> **Given problem**
Please give every line of the material below as a numbered list, leaving out any blank lines.

> **Information supplied**
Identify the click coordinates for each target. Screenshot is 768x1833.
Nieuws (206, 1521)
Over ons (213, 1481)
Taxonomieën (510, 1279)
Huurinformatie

> **Output**
1. Identify the click coordinates for each target. Screenshot is 768x1833.
2. Nieuws (206, 1521)
3. Over ons (213, 1481)
4. Taxonomieën (510, 1279)
5. Huurinformatie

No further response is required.